### Document segment
┌──

Exception prediction engine 102 may enhance value analysis and item management through predictive actions and interpretation. For example, in response to exception prediction engine 102 providing accurate predictive analytics and interpretations, data visualization system 106 contributes to enhanced value analysis and efficient management of decisions about items in the supply chain. For example, based on improvements in match exception, improvements are made to data visualization system 106 comprising inventory, demand forecasting, resource allocation, and minimizing the occurrence of exceptions.
In some non-limiting embodiments or aspects, data visualization system 106 acts as a vital tool for comprehending and leveraging data across the supply chain. Data visualization system 106 provides seamless communication with other enterprise systems, transforms complex information into easily understandable visuals, provides actionable inferences based on processed data, and contributes to optimized value analysis and item management. Through these functions, data visualization system 106 enhances the overall functioning of the supply chain management system and its ability to handle match exceptions effectively.
Data store 108 provides a repository for various types of data that are relevant to exception prediction engine 102. This could include historical transaction data, account information, supplier details, past exceptions, and other relevant datasets. The data may be stored in an organized manner, making it easily retrievable when needed for analysis, modeling, and prediction.
In some non-limiting embodiments or aspects, exception prediction engine 102 interacts with data store 108 to access (or store) the necessary information for its predictive analysis. It may retrieve data from the database to build and train prediction models. The data store acts as a central hub where different sources of data are integrated, enabling the exception prediction engine to have a comprehensive view of the healthcare supply chain's historical activities and patterns.
In some non-limiting embodiments or aspects, machine learning models operating within exception prediction engine 102 may include a significant storage amount of training data to make accurate predictions. Data store 108 maintains or provides this data for model training purposes. Exception prediction engine 102 may retrieve relevant data from the database to train and refine its prediction algorithms.
In some non-limiting embodiments or aspects, computing environment 100 includes a healthcare supply chain, such that new supply chain data is constantly generated. Data store 108 provides real-time or periodic updates to ensure that the prediction models are up-to-date and reflective of the latest trends and activities.

└──

### Try it
For each of the following statements, answer yes or no on whether it agrees with the passage above on the exception prediction engine, and quote the deciding words of that passage: (a) Data store 108 may hold past exceptions. (b) Exception prediction engine 102 only reads from data store 108 and never stores information there. (c) Data visualization system 106 turns complex information into easily understandable visuals.

### Information shown
┌──

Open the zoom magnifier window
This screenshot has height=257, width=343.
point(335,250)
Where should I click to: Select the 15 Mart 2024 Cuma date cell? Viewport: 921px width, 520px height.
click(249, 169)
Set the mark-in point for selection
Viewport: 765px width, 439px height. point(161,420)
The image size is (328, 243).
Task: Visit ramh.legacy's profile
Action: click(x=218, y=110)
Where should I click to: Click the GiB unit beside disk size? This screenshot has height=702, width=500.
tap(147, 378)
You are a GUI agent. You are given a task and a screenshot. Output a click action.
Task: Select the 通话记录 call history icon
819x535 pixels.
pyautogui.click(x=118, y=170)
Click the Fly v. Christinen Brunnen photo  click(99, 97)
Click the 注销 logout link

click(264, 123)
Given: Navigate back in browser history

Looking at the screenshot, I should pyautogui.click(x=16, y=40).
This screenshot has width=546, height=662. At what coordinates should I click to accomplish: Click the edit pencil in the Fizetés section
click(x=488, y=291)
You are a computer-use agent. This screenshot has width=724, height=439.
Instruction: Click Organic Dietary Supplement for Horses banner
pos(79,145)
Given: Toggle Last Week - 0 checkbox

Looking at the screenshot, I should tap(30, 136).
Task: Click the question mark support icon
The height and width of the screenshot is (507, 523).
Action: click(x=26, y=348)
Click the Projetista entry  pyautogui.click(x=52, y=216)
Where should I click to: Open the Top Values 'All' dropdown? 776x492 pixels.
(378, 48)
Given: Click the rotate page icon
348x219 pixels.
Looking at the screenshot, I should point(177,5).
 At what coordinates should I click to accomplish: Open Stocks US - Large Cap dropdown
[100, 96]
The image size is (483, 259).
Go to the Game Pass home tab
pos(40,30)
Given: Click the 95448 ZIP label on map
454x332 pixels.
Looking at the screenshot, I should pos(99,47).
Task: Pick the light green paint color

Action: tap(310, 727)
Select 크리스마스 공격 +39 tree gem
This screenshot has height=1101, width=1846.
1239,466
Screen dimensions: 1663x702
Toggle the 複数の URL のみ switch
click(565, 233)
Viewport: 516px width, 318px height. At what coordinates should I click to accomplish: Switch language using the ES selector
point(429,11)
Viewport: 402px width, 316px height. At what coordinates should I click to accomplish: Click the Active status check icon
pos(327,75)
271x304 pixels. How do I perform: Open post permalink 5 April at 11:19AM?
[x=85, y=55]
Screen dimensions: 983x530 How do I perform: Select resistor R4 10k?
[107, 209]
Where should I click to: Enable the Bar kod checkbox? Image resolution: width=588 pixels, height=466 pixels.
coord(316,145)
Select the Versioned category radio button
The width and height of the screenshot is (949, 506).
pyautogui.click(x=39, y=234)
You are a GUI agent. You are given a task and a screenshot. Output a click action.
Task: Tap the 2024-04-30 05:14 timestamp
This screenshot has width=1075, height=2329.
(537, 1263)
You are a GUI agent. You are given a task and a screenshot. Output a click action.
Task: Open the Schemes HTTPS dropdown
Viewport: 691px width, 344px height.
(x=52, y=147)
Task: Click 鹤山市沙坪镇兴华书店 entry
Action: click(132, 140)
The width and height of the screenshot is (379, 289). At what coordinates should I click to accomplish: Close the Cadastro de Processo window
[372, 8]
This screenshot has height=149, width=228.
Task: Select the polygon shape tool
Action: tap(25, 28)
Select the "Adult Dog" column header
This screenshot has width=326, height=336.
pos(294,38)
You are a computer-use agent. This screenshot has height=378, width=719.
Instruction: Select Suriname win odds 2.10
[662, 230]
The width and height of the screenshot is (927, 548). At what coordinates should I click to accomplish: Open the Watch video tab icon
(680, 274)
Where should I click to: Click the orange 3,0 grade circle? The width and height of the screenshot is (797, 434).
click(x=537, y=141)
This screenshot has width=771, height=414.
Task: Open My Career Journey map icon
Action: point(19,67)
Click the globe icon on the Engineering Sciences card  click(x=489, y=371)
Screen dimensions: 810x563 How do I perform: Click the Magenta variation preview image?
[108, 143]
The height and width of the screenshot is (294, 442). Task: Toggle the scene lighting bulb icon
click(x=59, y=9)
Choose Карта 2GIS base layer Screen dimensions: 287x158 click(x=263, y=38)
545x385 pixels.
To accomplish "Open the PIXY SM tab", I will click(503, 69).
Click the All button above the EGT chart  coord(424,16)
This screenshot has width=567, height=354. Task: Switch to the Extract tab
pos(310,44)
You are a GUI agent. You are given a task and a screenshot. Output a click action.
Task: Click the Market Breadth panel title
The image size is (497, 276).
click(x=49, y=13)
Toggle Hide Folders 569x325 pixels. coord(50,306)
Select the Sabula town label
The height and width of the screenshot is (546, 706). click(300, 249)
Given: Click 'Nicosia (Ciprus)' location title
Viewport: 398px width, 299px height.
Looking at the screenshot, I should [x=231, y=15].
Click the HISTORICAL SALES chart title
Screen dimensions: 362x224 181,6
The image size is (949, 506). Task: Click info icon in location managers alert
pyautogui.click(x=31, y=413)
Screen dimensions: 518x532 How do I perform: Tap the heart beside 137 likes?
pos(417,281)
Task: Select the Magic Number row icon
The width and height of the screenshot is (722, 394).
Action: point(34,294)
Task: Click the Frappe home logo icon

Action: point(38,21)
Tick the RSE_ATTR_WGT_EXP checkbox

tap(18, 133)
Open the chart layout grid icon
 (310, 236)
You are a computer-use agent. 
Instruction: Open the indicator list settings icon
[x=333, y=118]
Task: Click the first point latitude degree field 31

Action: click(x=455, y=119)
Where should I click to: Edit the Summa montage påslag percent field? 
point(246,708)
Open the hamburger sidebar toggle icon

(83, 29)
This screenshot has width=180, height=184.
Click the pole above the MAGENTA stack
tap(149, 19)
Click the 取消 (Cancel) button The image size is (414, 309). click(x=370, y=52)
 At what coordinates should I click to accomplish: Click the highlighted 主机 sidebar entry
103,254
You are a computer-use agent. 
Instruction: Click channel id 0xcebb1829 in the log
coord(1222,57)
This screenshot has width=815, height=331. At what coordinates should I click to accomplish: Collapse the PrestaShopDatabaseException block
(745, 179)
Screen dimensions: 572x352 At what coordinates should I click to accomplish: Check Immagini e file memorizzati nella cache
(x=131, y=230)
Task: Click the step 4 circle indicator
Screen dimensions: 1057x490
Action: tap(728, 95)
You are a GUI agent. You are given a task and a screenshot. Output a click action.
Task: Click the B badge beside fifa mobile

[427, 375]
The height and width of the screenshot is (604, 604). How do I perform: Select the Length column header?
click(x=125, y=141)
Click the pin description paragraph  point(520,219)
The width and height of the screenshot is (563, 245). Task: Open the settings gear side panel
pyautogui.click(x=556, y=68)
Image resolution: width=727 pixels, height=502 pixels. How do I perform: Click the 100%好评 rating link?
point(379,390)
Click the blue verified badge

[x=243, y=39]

└──

### Result below
(a) Yes: "This could include historical transaction data, account information, supplier details, past exceptions, and other relevant datasets."
(b) No: "exception prediction engine 102 interacts with data store 108 to access (or store) the necessary information for its predictive analysis."
(c) Yes: "transforms complex information into easily understandable visuals"